_INSTRUCTIONS FOR THE TASK_
Your answer must be one number: the count of lines below that hold the word "checkbox".

--- RECORDS FOR THIS EXERCISE ---

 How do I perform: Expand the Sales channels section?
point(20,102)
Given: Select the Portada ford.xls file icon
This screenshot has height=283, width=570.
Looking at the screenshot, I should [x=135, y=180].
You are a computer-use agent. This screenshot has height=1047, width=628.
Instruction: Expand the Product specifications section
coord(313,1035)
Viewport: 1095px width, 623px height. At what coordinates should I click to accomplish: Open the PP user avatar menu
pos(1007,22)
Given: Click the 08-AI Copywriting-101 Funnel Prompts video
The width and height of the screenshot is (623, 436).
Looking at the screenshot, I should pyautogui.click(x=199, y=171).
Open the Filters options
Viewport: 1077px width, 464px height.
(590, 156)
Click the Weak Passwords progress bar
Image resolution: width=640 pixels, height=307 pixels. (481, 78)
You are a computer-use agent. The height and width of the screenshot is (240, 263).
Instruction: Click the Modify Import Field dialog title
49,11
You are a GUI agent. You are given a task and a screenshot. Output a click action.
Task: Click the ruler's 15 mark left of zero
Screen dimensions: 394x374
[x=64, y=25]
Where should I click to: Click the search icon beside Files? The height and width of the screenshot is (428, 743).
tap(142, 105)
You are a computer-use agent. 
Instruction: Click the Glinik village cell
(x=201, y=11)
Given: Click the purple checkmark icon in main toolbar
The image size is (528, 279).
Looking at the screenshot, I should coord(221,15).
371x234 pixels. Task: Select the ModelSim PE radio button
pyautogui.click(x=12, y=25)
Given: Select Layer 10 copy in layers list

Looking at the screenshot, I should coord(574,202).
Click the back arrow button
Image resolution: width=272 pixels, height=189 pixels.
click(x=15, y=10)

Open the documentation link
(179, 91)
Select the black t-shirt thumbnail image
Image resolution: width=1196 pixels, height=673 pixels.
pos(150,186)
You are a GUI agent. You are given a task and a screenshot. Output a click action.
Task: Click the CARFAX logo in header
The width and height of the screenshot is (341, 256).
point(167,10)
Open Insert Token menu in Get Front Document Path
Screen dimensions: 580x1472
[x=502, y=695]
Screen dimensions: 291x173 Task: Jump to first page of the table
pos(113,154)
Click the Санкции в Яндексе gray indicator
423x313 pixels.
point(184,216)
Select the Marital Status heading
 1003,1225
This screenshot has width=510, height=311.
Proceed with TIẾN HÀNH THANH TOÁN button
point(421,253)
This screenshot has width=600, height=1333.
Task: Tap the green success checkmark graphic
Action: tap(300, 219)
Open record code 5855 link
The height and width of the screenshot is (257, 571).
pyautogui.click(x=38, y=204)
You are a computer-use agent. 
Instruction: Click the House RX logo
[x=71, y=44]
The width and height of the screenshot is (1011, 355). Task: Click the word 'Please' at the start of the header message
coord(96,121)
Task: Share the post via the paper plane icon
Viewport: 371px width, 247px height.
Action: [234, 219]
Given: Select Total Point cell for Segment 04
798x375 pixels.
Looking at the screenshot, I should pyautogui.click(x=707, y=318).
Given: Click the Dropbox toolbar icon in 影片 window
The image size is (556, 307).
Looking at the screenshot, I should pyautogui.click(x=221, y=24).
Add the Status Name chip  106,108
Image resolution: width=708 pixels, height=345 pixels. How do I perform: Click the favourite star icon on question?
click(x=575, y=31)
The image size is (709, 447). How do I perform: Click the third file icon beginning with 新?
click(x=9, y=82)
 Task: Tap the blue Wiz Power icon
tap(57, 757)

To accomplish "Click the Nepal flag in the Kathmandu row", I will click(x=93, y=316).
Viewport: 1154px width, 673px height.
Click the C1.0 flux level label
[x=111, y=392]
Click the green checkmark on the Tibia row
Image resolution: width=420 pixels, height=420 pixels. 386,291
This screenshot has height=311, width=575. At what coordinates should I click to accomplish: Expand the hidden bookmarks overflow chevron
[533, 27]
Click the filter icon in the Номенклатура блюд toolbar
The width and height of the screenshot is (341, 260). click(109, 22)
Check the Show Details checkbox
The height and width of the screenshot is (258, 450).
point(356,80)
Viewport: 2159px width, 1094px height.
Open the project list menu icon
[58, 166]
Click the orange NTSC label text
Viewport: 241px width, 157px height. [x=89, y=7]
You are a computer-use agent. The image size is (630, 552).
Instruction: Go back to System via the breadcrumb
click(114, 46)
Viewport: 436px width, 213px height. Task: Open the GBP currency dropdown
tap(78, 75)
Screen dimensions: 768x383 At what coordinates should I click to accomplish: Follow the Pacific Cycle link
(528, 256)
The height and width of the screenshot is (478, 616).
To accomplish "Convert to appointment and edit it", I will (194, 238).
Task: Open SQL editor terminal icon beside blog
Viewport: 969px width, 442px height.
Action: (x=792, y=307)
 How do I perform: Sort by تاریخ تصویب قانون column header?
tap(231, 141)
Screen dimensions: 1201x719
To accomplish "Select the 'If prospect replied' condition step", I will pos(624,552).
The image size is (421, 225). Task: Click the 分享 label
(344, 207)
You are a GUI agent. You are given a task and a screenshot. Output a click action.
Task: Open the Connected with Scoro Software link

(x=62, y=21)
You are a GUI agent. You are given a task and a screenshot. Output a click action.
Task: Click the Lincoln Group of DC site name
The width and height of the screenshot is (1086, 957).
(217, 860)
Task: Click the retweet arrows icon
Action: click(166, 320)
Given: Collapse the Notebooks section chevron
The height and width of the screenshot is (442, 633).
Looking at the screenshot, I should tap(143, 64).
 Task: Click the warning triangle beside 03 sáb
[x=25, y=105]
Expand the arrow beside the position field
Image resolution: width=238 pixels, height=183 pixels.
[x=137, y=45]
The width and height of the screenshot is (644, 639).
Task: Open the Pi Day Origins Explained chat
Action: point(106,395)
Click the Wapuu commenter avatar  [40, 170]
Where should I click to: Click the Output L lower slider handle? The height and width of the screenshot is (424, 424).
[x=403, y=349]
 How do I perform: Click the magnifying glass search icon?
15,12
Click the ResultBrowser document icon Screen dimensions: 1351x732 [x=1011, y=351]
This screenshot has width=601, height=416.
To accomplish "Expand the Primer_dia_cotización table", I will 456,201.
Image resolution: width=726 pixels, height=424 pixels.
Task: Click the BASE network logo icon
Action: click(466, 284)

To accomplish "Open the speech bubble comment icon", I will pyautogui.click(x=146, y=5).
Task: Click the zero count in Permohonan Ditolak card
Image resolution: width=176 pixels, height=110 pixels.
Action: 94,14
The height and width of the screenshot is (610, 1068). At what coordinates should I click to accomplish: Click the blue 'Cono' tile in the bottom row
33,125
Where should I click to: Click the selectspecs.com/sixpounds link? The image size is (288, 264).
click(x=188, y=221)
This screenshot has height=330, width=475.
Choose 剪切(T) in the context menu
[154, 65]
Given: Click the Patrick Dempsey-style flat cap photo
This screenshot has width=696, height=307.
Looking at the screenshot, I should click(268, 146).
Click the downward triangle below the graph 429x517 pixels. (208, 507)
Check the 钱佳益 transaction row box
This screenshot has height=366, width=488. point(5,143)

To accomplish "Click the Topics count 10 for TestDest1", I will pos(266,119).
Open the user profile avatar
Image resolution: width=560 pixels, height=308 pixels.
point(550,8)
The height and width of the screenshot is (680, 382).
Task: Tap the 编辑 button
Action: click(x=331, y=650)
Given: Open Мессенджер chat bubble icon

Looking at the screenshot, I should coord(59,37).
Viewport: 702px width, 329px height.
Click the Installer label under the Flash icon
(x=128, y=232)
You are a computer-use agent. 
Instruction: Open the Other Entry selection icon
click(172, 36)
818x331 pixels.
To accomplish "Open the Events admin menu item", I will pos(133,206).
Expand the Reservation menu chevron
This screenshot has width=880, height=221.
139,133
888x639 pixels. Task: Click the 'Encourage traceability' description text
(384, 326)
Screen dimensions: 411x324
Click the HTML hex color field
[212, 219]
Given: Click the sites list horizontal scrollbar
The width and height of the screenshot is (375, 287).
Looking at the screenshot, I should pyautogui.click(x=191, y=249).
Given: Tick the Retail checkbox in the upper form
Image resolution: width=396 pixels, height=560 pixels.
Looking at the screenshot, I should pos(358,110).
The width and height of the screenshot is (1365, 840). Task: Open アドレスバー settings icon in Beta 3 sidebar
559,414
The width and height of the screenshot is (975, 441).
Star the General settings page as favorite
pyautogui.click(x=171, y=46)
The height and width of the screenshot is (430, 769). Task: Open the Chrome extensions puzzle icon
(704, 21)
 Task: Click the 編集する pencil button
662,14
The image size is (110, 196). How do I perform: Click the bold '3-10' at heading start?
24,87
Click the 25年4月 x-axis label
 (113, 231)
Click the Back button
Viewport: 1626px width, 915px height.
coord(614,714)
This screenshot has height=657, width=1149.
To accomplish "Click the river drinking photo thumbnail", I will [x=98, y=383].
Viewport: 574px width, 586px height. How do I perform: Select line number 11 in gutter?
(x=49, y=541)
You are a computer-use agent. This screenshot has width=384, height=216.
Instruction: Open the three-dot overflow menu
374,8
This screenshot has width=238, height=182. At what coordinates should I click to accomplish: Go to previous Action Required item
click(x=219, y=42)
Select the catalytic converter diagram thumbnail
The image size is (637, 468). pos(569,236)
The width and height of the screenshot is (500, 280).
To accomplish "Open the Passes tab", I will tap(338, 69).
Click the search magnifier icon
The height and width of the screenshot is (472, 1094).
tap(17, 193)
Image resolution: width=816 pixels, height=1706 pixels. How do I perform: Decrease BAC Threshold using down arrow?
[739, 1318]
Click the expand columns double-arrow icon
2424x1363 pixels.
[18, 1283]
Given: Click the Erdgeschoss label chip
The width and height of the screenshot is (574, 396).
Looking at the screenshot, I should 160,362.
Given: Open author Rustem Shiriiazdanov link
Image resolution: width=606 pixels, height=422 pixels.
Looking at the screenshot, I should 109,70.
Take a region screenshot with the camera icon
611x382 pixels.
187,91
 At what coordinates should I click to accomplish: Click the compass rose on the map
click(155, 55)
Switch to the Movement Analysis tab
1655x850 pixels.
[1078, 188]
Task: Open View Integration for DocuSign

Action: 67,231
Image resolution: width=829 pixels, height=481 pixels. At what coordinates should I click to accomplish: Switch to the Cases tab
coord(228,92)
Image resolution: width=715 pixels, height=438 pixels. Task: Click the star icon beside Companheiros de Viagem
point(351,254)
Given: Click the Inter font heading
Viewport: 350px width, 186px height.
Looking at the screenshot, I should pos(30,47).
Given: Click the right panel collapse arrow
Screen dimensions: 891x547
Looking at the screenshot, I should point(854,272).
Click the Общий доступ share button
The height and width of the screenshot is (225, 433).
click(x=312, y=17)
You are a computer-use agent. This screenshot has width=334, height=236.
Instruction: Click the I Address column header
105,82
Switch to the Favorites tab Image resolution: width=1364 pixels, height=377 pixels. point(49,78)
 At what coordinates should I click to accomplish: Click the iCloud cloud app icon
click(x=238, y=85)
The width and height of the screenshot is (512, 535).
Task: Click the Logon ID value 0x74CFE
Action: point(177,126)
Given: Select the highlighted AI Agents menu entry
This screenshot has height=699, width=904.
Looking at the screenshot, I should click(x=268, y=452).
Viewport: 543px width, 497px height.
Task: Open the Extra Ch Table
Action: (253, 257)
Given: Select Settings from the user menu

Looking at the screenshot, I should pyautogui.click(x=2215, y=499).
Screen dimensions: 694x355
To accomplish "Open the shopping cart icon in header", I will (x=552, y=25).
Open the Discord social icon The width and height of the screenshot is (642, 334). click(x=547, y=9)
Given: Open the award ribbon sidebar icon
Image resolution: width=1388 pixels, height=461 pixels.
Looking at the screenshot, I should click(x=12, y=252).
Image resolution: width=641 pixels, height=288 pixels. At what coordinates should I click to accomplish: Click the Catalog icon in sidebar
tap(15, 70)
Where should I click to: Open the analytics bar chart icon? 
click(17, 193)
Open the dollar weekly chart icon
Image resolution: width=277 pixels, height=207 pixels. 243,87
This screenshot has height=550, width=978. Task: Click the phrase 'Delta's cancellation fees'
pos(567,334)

---

_YOUR SOLUTION_
2